Durante décadas, a Rainha de Inglaterra dirigia-se ao Parlamento uma vez por ano e, com um tom de voz neutro, lia um discurso onde enumerava aquelas que seriam as prioridades do governo para a sessão legislativa seguinte. Anunciava se os impostos iam subir ou descer; informava se havia planos para construir uma ponte ou uma autoestrada; revelava as prioridades da política externa, da política de defesa e da política económica. Mas nenhuma daquelas coisas era o que parecia: as revelações, as informações e os anúncios não eram da Rainha, que evidentemente não mandava em nada daquilo. E o discurso também não: Isabel II limitava-se a ler o texto que o governo tinha escrito, frase por frase, palavra por palavra. Nem mesmo o tom de voz neutro era uma opção da Rainha: tratava-se de uma obrigação política, para que possíveis ênfases não pudessem ser interpretadas como sinais de apoio ou censura.
Vou simplificar muito, para efeitos de argumentação: na maior parte das vezes, as responsabilidades de Isabel II podiam ser descritas como “sorrir e acenar”. Aliás, há uma conta de Tik Tok chamada, precisamente, “Queen Elizabeth Waving Her Hand”, cujo conteúdo é fácil de adivinhar. A forma de acenar da Rainha, com a mão na vertical e um suave movimento do pulso, foi objeto de estudo e elogio. Horas e dias deste exercício podiam, claro, ser extenuantes. Por isso, em tempos, um grupo de estudantes australianos ofereceu a Isabel II uma mão falsa que poderia ser usada como sucedâneo de um aceno genuíno em dias de maior cansaço — segundo a princesa Ana, que contou a história, a Rainha adorou o presente.

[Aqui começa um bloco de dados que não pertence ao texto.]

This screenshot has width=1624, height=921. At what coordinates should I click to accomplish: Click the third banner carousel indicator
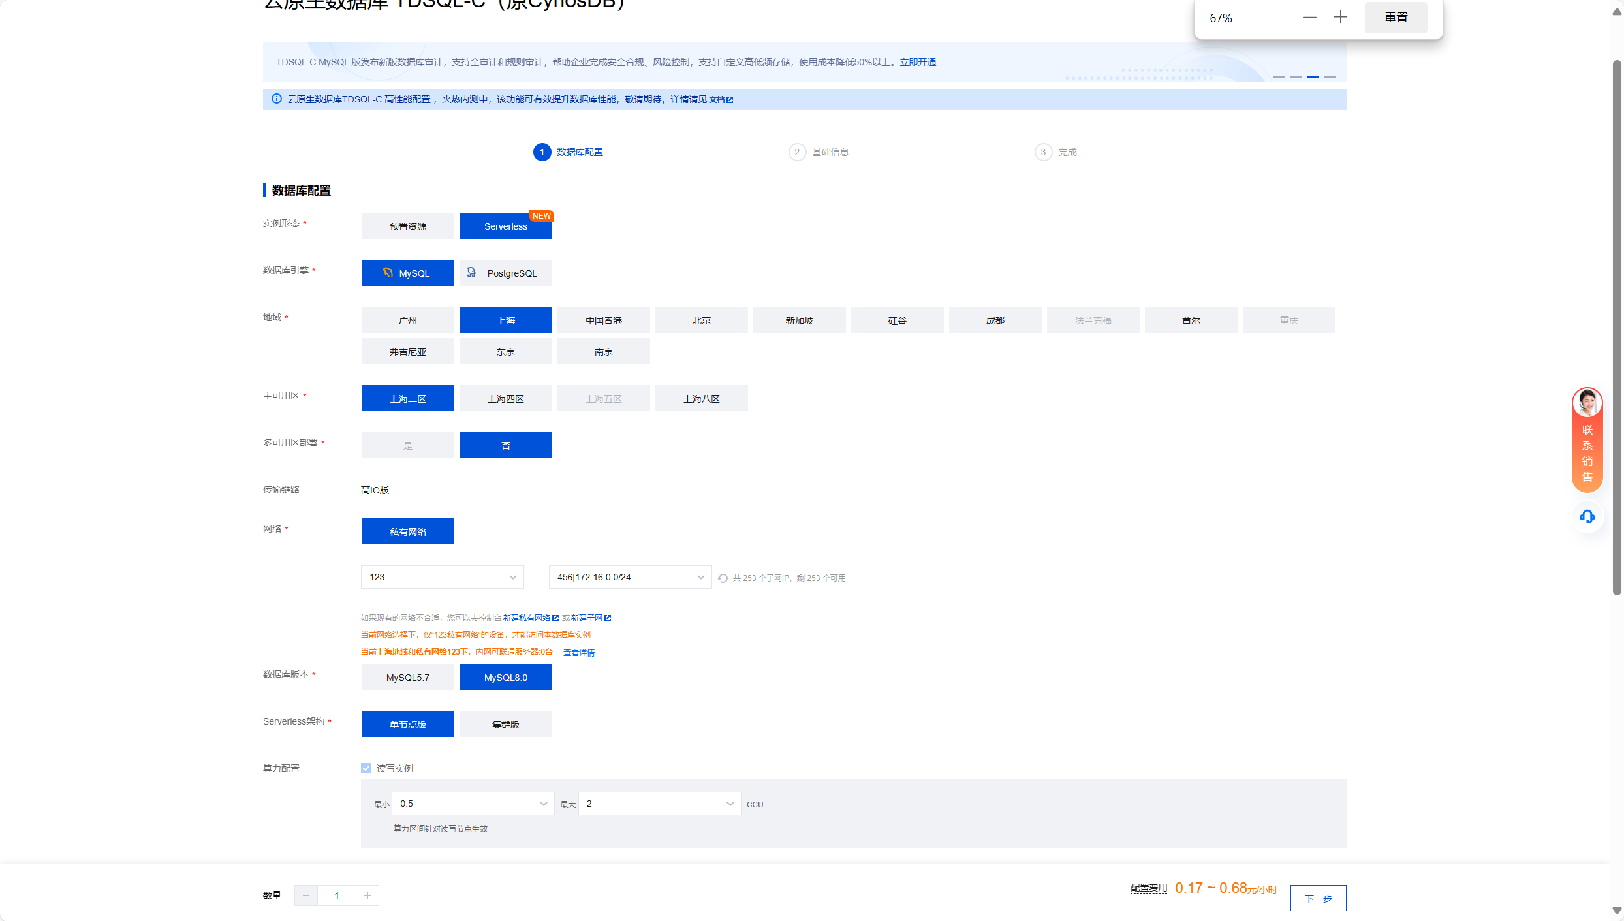point(1313,77)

Sorrir, acenar e ler textos escritos por outros terá sido, talvez, um método suficiente para a Rainha de Inglaterra assegurar a continuidade da coroa. Mas, como se sabe, Isabel II nunca precisou de se candidatar a nada. Por isso, estamos perante um tremendo equívoco quando alguém que precisa de pedir votos aos eleitores replica o comportamento de uma monarca. Convinha, por isso, que, para seu próprio bem, Marta Temido mudasse de estratégia. O PS, que fez alguns testes de rua em Lisboa, está convencidíssimo de que a ex-ministra da Saúde tem uma popularidade imbatível por ter aparecido todos os dias na televisão durante a pandemia. Na cabeça dos socialistas, estando banhada em simpatia e empatia, bastará a Marta Temido fazer uma campanha para as europeias em que sorria, acene e leia alguns slogans pré-fabricados. A candidata do PS quer evitar todos os momentos em que corra o risco de se expor, como os frente-a-frente da Rádio Observador, em que todos os outros partidos aceitaram participar. E tem o plano de cumprir apenas os serviços mínimos, como aparecer em cartazes e, eventualmente, pegar em criancinhas nas ruas. Isso talvez sirva para partir com vantagem nas primeiras sondagens — mas não serve seguramente para chegar com vantagem ao final de uma campanha onde haja escrutínio, perguntas e conflito.
Percebeu-se no primeiro debate das televisões que é uma estratégia que a leva diretamente a um buraco. Rodeada por outros candidatos bem preparados e obrigada a sair do guião que tinha ensaiado, Marta Temido, desastradamente, procurou refúgio na Linha SNS 24 quando já não sabia como sair daquela dificuldade. Se o truque não resultou na primeira vez, será um desastre na segunda e uma tragédia na terceira. Pedro Nuno Santos anunciou à pátria que tem como objetivo ganhar as europeias e, “logo a seguir”, ganhar Portugal. Mas, desta forma, terá até dificuldades em ganhar o Largo do Rato. As eleições são daqui a 22 dias. Tic-tac. Tic-tac.